A prática de exercícios físicos pode desempenhar um papel crucial na prevenção do declínio cognitivo associado à demência, conforme revelam neurologistas renomados e instituições como a Organização Mundial da Saúde (OMS).
Em 2026, a OMS destaca que o envolvimento regular em atividades físicas é vital para manter a saúde cerebral. O movimento corporal constante gera neurônios e aumenta a plasticidade cerebral, aspectos essenciais para desacelerar condições neurodegenerativas.
A evidência científica atual sugere que o sedentarismo acelera processos neurodegenerativos, que podem começar até 30 anos antes dos sintomas se tornarem aparentes. Especialistas recomendam mudanças imediatas no estilo de vida para evitar a inatividade física.

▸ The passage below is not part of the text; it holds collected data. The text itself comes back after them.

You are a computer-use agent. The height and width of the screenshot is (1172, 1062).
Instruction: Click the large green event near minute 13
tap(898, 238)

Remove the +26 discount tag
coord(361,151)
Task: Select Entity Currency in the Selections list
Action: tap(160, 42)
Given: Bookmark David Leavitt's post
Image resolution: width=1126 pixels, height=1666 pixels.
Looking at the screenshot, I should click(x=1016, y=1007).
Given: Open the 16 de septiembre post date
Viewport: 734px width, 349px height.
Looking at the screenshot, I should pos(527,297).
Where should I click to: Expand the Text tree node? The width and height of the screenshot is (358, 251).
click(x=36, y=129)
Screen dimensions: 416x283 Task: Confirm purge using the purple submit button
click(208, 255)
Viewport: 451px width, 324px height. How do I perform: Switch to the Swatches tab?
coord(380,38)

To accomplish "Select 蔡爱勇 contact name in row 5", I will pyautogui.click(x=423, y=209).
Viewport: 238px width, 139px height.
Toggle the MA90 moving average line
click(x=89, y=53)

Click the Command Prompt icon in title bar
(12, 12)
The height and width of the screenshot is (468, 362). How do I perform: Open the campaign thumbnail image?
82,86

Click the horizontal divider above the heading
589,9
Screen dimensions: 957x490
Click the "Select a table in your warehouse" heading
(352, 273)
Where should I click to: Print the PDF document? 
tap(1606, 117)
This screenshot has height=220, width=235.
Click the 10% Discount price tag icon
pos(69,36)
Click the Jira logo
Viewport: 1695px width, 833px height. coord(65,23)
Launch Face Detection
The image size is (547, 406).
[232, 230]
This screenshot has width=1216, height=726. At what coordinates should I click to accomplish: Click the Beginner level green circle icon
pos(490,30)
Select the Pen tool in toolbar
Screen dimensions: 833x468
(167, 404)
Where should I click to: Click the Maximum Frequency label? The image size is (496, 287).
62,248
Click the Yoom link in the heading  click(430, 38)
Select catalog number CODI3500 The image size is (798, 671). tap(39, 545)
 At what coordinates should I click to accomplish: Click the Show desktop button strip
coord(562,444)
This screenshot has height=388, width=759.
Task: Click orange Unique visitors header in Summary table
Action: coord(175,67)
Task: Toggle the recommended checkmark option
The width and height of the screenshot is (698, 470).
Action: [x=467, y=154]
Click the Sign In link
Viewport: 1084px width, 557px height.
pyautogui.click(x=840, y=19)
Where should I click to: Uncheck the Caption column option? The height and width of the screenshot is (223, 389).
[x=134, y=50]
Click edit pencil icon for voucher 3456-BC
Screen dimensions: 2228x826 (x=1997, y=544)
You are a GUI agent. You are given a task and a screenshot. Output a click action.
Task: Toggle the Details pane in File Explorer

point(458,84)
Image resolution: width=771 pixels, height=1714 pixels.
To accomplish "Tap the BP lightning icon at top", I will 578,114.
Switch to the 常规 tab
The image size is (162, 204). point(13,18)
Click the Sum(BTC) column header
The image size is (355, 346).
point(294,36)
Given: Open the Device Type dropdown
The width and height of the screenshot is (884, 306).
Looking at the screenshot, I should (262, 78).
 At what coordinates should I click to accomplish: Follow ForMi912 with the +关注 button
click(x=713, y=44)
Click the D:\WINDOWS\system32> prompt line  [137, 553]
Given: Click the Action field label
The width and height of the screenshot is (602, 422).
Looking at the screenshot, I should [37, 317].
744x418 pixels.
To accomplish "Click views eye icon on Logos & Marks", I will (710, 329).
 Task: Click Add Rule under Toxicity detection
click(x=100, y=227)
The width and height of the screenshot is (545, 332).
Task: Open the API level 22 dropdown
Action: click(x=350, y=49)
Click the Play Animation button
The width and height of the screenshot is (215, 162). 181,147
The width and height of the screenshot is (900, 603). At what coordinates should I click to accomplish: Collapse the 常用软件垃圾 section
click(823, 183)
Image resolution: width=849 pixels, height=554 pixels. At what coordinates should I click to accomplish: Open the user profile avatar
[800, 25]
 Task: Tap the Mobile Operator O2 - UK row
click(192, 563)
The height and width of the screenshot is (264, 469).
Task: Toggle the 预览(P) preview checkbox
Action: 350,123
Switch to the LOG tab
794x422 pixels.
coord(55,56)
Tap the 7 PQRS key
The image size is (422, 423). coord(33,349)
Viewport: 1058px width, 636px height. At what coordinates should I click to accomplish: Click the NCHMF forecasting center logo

Atividades simples, como caminhar ou realizar tarefas domésticas, já podem proporcionar ganhos significativos na saúde cognitiva, sublinhando a importância de integrar a atividade física ao cotidiano.
Ao El Tiempo, o neurologista David Pérez Martínez afirmou que os efeitos positivos da caminhada são observados a partir de 3.000 passos por dia. A OMS recomenda 10.000 passos diários.
Atividade física como aliada do cérebro
Estudos recentes enfatizam que o sedentarismo contribui para o acúmulo de proteínas beta-amiloide e tau no cérebro, fatores significativos no desenvolvimento do Alzheimer. O aumento da conscientização sobre a importância dos exercícios está impulsionando mudanças no comportamento.
A prática não precisa ser intensa; pequenos incrementos na intensidade e frequência do movimento aumentam significativamente os benefícios para o bem-estar neurológico.
A detecção e compreensão dos processos cerebrais na demência vêm avançando, trazendo novas esperanças. O foco na prevenção, particularmente através de exercícios, torna-se central.
A prática regular apoia a formação de novos vasos sanguíneos e melhora a circulação cerebral, essenciais para a neurogênese e a plasticidade sináptica, contribuindo para a manutenção da memória e funções cognitivas.